(Collected data entries)
_ _ _ _

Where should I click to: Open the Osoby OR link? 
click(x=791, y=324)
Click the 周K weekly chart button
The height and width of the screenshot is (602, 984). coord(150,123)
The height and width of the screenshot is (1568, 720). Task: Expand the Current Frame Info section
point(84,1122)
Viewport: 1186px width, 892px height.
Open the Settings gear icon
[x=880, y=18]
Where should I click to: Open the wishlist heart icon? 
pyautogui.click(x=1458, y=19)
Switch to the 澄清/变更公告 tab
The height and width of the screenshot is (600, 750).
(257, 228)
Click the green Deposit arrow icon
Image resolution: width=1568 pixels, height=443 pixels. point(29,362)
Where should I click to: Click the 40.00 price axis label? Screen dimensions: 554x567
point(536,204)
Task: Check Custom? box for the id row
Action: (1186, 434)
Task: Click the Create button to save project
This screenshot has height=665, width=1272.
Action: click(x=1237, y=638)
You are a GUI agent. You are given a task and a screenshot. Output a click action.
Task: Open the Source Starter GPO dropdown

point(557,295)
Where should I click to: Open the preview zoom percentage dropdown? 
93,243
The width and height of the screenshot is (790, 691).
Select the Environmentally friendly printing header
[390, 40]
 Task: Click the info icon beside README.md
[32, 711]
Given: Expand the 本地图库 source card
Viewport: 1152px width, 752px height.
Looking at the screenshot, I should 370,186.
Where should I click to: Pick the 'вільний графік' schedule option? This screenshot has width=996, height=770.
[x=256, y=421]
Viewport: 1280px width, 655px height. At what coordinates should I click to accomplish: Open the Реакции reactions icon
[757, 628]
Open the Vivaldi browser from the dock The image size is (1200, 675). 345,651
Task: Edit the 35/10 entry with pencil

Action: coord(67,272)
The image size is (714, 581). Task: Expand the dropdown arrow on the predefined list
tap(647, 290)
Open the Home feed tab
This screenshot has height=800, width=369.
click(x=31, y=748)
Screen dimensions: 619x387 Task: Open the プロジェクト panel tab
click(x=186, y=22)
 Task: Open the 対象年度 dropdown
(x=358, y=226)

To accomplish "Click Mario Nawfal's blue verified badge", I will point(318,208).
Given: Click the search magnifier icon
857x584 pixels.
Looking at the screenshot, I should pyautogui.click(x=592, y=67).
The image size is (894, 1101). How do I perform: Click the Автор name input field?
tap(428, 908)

_ _ _ _

EXERCISE DESCRIPTION:
Respond with the exact lines running from the one that contains "Viewport: 1280px width, 655px" through the last line of the data above, and no other lines.

ANSWER AREA:
Viewport: 1280px width, 655px height. At what coordinates should I click to accomplish: Open the Реакции reactions icon
[757, 628]
Open the Vivaldi browser from the dock The image size is (1200, 675). 345,651
Task: Edit the 35/10 entry with pencil

Action: coord(67,272)
The image size is (714, 581). Task: Expand the dropdown arrow on the predefined list
tap(647, 290)
Open the Home feed tab
This screenshot has height=800, width=369.
click(x=31, y=748)
Screen dimensions: 619x387 Task: Open the プロジェクト panel tab
click(x=186, y=22)
 Task: Open the 対象年度 dropdown
(x=358, y=226)

To accomplish "Click Mario Nawfal's blue verified badge", I will point(318,208).
Given: Click the search magnifier icon
857x584 pixels.
Looking at the screenshot, I should pyautogui.click(x=592, y=67).
The image size is (894, 1101). How do I perform: Click the Автор name input field?
tap(428, 908)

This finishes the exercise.